Monday, November 1, 2010

Optimizing Loading Images in C++

Posted by Danny Tarlow
I'm working on a project where I need to load a lot of images into a C++ program, and it's taking up an annoyingly long amount of time relative to the rest of the program (the loading of data takes more time than running my algorithms), so I put in a couple hours to see if I could optimize it.

The basic setup is that for each example and iteration, I need to load around 100 images and iterate over all pixels. The images are each of size around 150x200 pixels. A typical full run of the full algorithm does around twenty iterations on a couple hundred examples (say 200). To produce the results I need, it will take 20 or 30 full runs. I can parallelize a lot, but I figured it was worth taking a pass optimizing my input/output code a bit first.

My initial implementation used the CImg library to load the images. It is a simple loop, iterating over filenames, loading the images, then iterating over the pixels to construct the model. For a single example, it takes about 6.7 seconds: 2.2 seconds to load the 100 images, and 4.5 seconds to iterate over them and construct the model. For a full run, that amounts to roughly 20 * 200 * 6.7 = 26800 seconds, or 7.4 hours. In reality, I usually split the work over 4 cores, so I can get results in ~2 hours.
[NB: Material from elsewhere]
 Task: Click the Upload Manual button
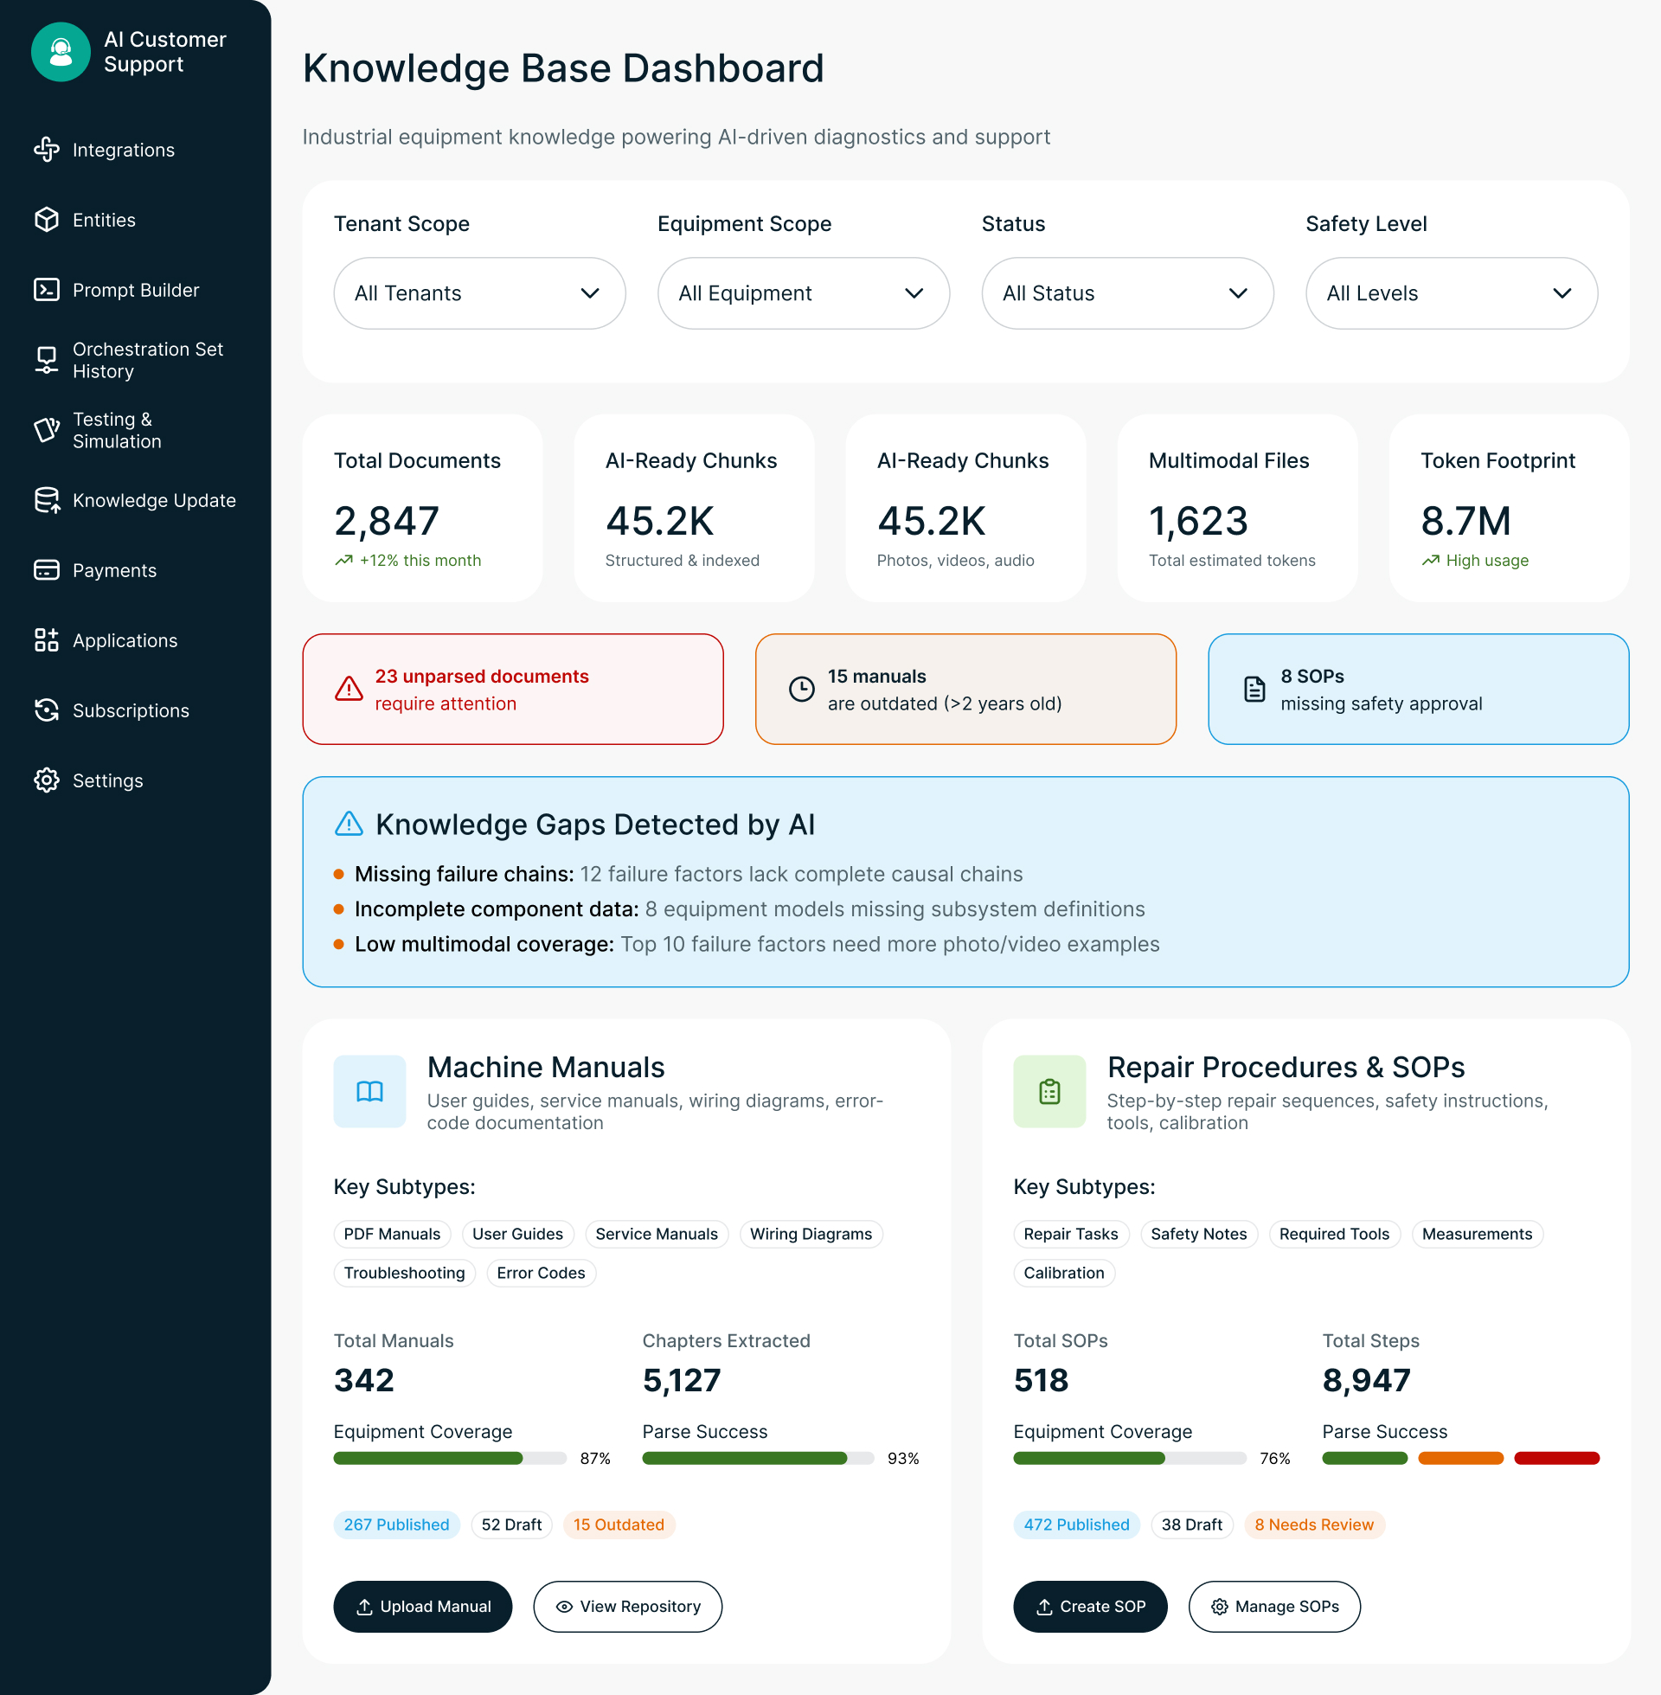(423, 1607)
The new version I am playing around with uses Google Protocol Buffers instead. Instead of loading each of the images separately, I write all of the pixel values of the 100 images into a protocol buffer, then load the single file instead of the 100 separate ones. For a single example, this cuts the time down to about 2.3 seconds: .3 seconds to load the data, and 2.0 seconds to iterate over the values and construct the model. It's not earth shattering, but it's still a nice speedup, cutting the input/output component of time for a full run down to about 9200 seconds, or 2.6 hours (2.6/7.4 = 35%).


David Tschumperlé said...

Why not putting all your images into a CImgList structure that you can save in a single file (with extension .cimg) ?
That would be equivalent to have a Protocol buffer I guess.

Danny Tarlow said...

Hi David,

Interesting. I didn't realize CImg had that feature. As you say, it'd probably give much of the same savings at the protocol buffers. Thanks for the pointer.

FuzzyLogic. said...

If you are loading the same set of images for each example - then you need to load it only once, during the initialization of the program and you can reuse the data for each example.

Also, if you know the access patterns on each of those images , it will be easier to construct a composite image which can make the looping faster; for e.g, if your access pattern is say, row-wise (process the 1st row, then 2nd,..) - You should construct a large 150x20000 size image and just go over them in one pass.